Raising the question that rapid development of shales for the production of oils and condensates may not be permitting adequate analysis of the important factors governing recovery, Factors That Control Condensate Production From Shales: Surrogate Reservoir Models and Uncertainty Analysis identifies factors that control production of condensates from low-permeability plays and develops analytical surrogate models suitable for Monte Carlo analysis. The main factors that controlled condensate recovery from ultralow-permeability reservoirs were reservoir permeability, rock, compressibility, initial condensate/gas ratio, initial reservoir pressure, and fracture spacing. In exploring condensate recovery on the basis of the uncertainty in input parameters, the study shows that quick screening and uncertainty assessment of the performance of condensates in shales is feasible.
Low-salinity waterflooding is an emerging EOR technique in which the salinity of the injected water is reduced substantially to improve oil recovery over conventional higher-salinity waterflooding. Mechanistic Modeling of Low-Salinity Waterflooding Through Coupling a Geochemical Package With a Compositional Reservoir Simulator reports a step-by-step algorithm for integrating a state of the art geochemical package, IPhreeqc, with the compositional reservoir simulator, UTCOMP. The result is a robust, flexible, and accurate integrated tool capable of including the reactions needed to mechanistically model low-salinity waterflooding.
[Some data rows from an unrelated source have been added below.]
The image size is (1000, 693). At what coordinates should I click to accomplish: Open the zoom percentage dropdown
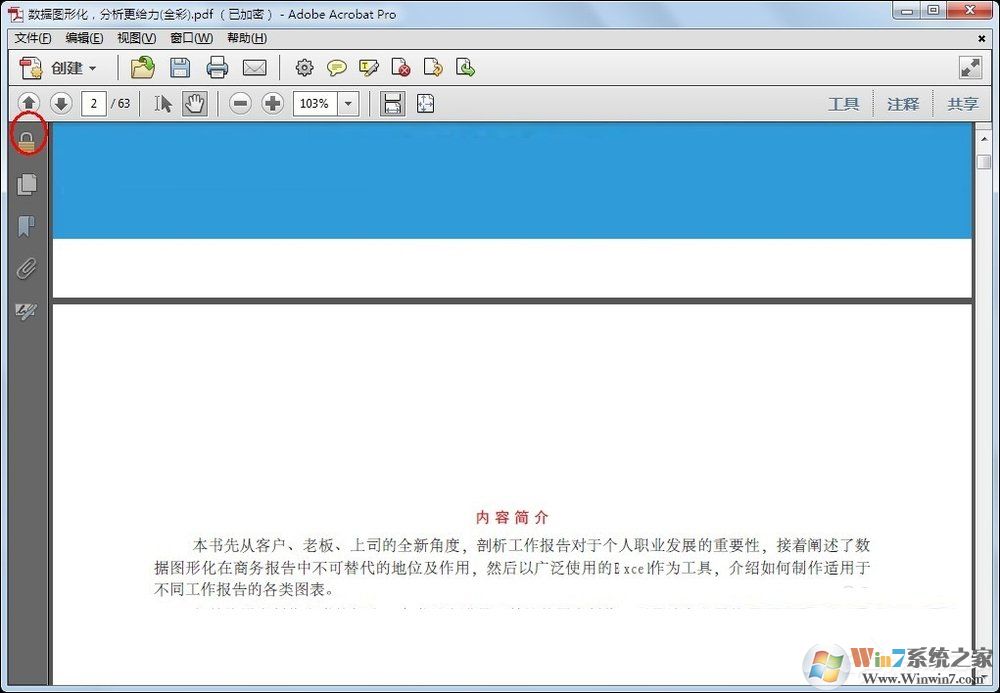point(348,102)
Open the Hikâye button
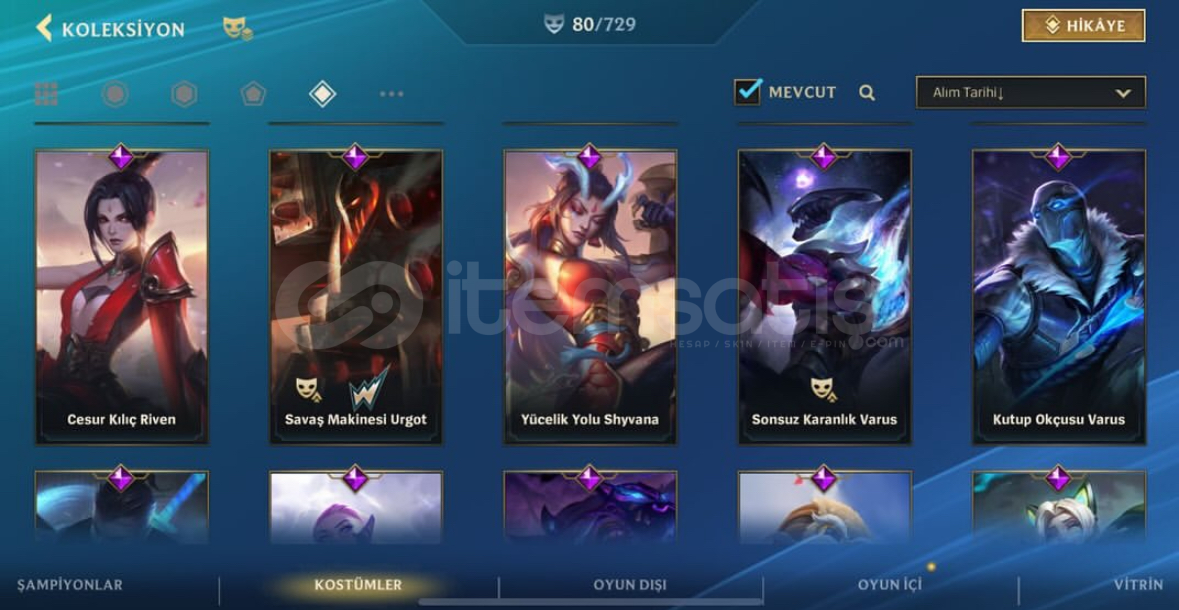The height and width of the screenshot is (610, 1179). tap(1084, 26)
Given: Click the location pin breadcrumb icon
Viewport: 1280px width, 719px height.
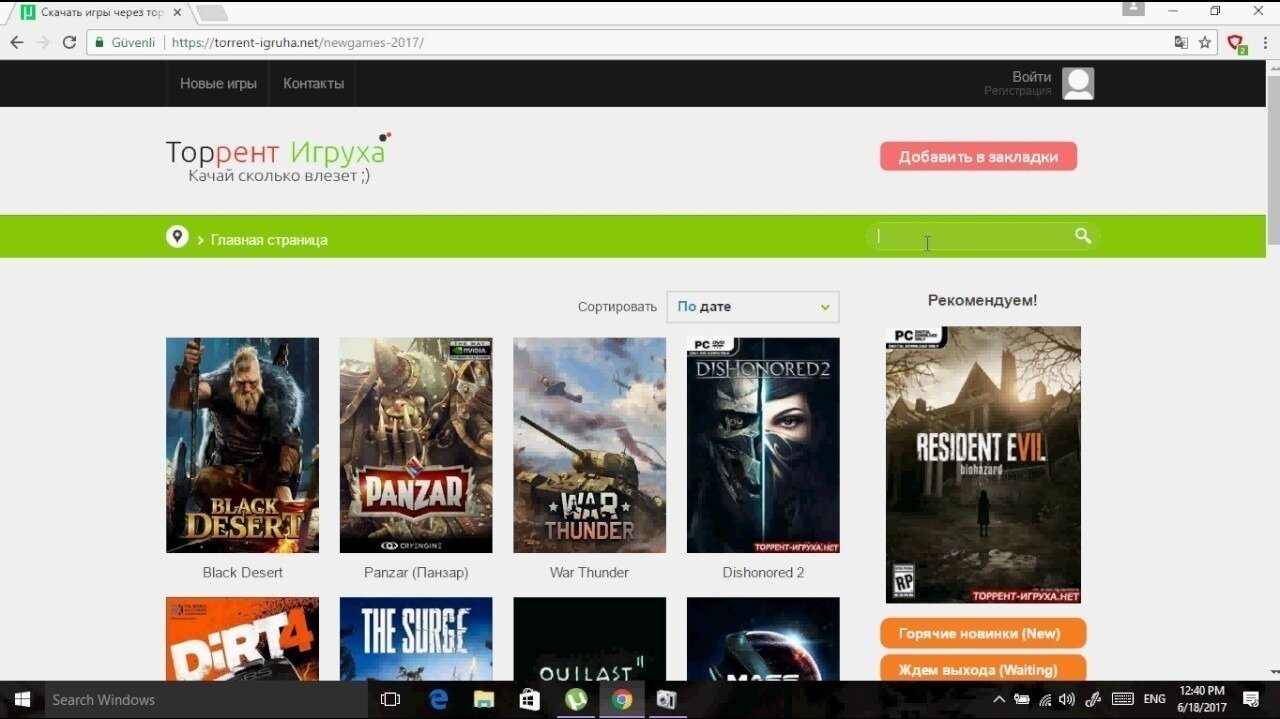Looking at the screenshot, I should (x=177, y=237).
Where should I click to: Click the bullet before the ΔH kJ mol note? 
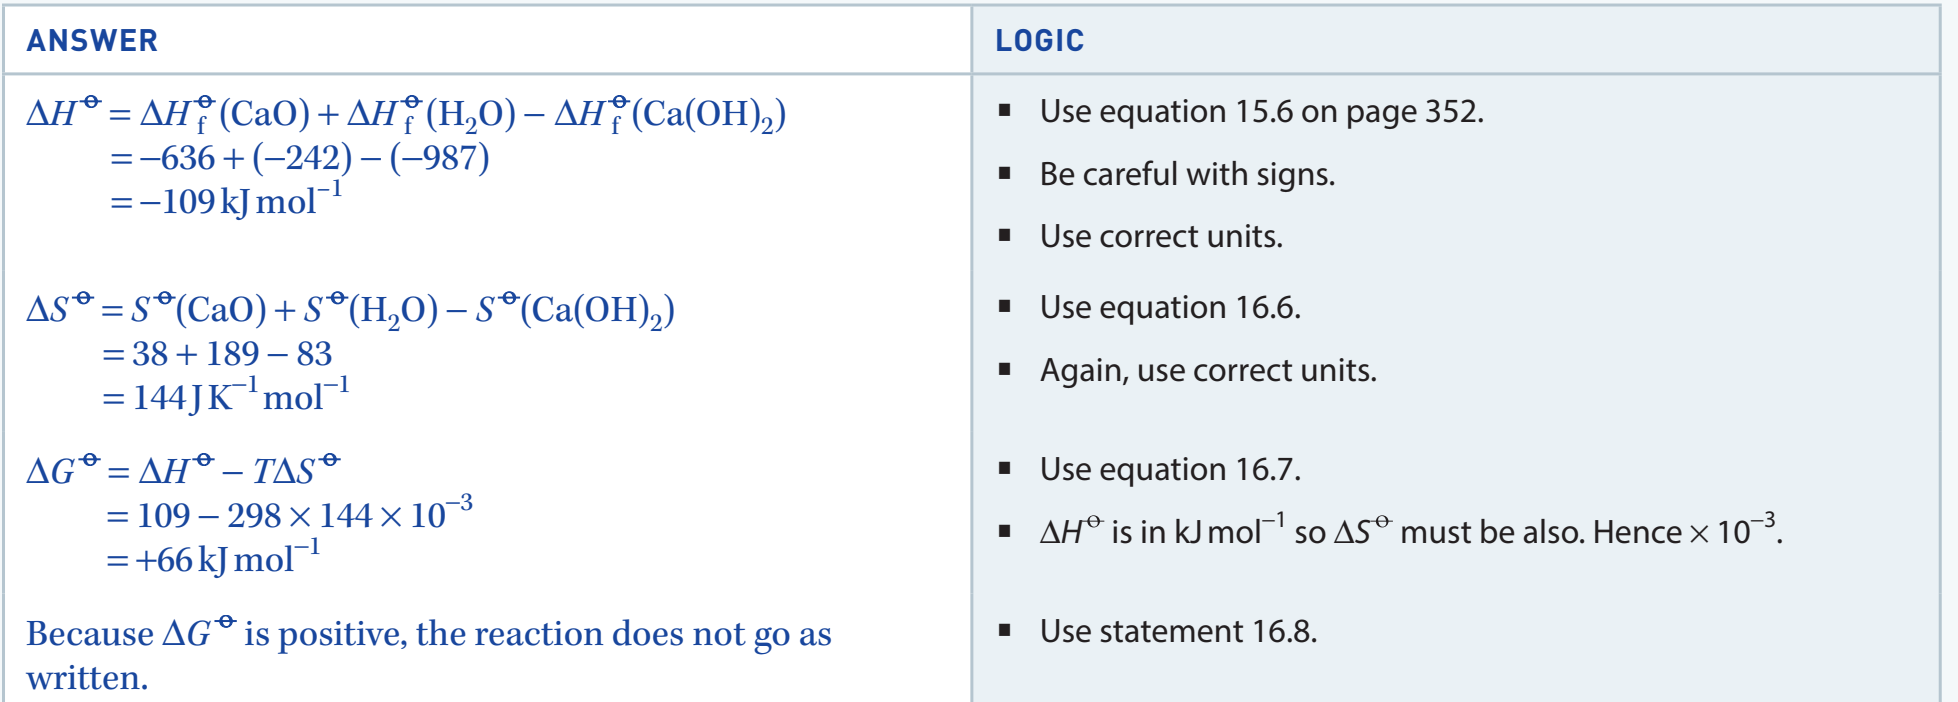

Particle-size distribution (PSD) is a list of values that defines the relative amount of particles present according to the size in a sample. PSD is known to be a significant factor for evaluating bitumen recovery from an oilsand mine because the presence of fines (evaluated by PSD analysis) affects the hot-water-separation process and processing-plant recovery prediction and provides grade control. Presence of more fines translates into lower recovery from commercial oil-sand processing. On the basis of analysis of a field in northern Alberta, Canada, On the Use of Particle-Size-Distribution Data for Permeability Prediction finds PSD to be a critical parameter for evaluation and estimation of permeability of an oilsand reservoir. Information provided by the PSDs for permeability prediction is more significant than that inferred from a simple porosity/permeability relationship. The paper documents a methodology for accurate modeling of PSDs and provides a work flow for incorporating these data in improved understanding and modeling of permeability and its distribution.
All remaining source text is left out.